START INFORMATION SUPPLIED

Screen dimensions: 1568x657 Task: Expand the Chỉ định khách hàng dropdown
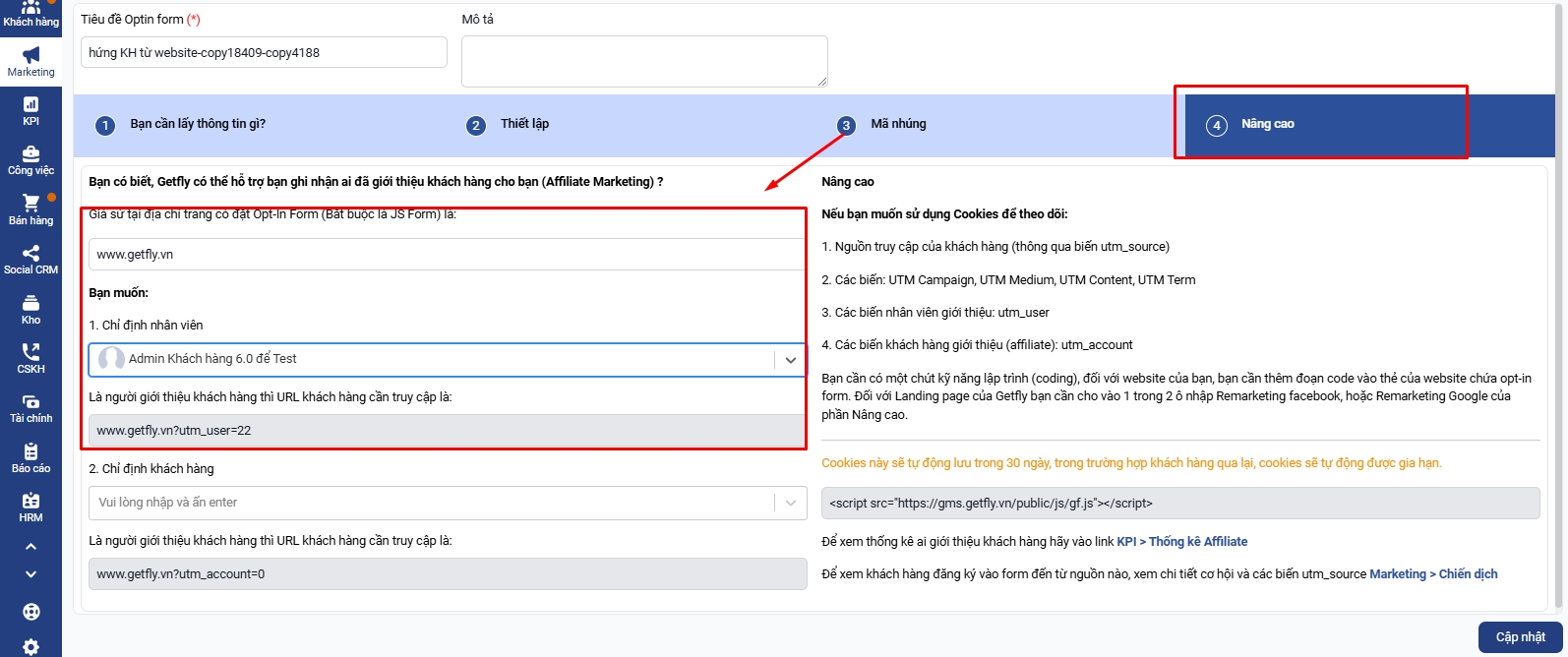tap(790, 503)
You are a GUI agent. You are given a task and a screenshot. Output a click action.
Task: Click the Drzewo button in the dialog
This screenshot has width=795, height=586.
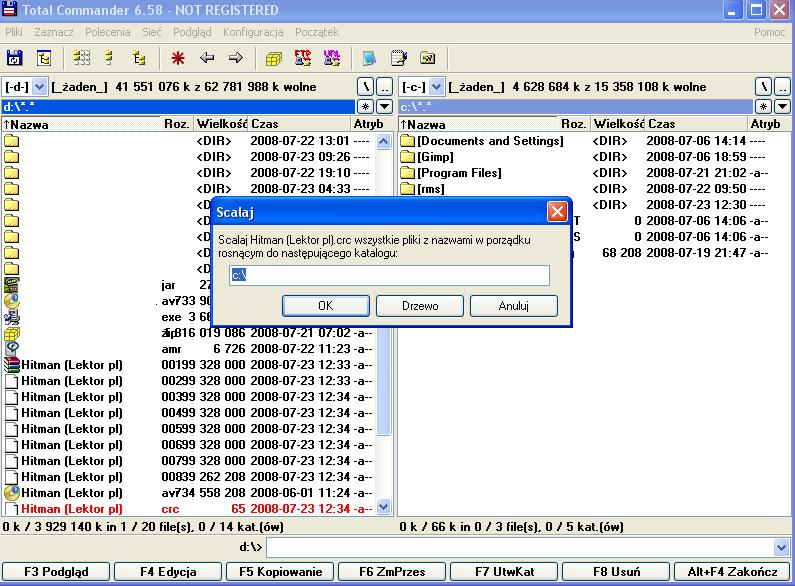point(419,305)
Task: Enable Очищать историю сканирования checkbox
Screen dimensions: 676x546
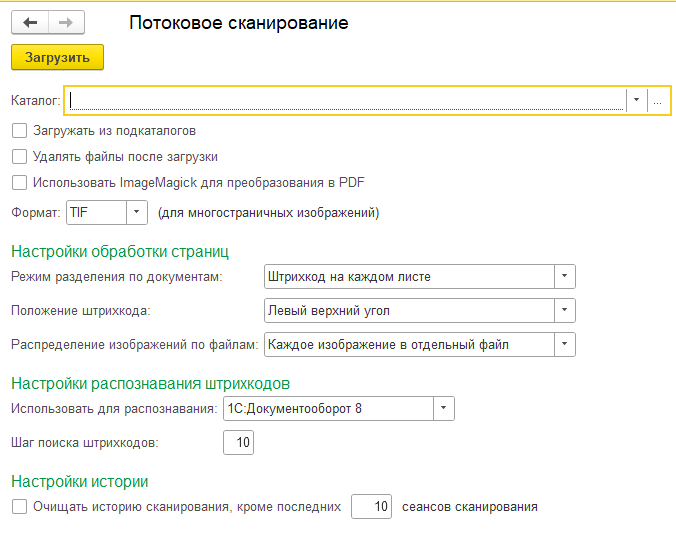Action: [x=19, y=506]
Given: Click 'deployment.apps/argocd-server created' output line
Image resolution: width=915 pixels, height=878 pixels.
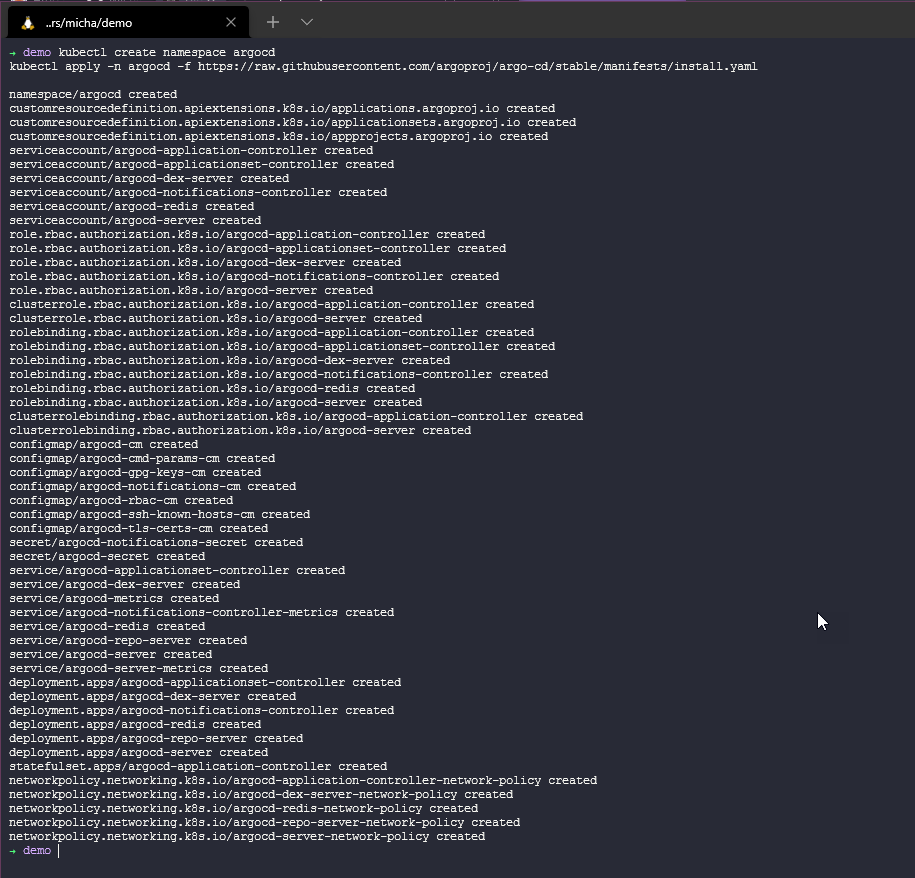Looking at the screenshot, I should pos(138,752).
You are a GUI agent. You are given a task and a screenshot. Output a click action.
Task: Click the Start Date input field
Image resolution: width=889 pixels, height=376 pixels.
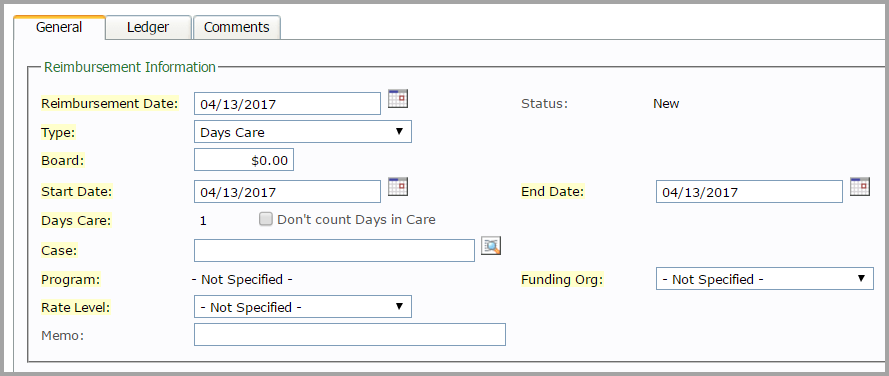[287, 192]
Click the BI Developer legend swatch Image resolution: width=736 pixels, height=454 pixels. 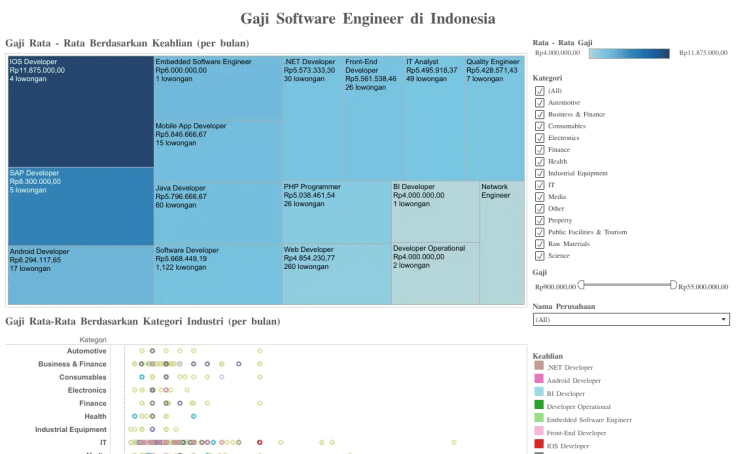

END INFORMATION SUPPLIED

• **TASK DESCRIPTION**
Reproduce all the records verbatim, excluding images.

• **PROBLEM SOLUTION**
Screen dimensions: 1568x657 Task: Expand the Chỉ định khách hàng dropdown
tap(790, 503)
You are a GUI agent. You are given a task and a screenshot. Output a click action.
Task: Click the Drzewo button in the dialog
This screenshot has width=795, height=586.
point(419,305)
Task: Enable Очищать историю сканирования checkbox
Screen dimensions: 676x546
Action: [x=19, y=506]
Given: Click 'deployment.apps/argocd-server created' output line
Image resolution: width=915 pixels, height=878 pixels.
Looking at the screenshot, I should pos(138,752).
You are a GUI agent. You are given a task and a screenshot. Output a click action.
Task: Click the Start Date input field
Image resolution: width=889 pixels, height=376 pixels.
[287, 192]
Click the BI Developer legend swatch Image resolution: width=736 pixels, height=454 pixels. 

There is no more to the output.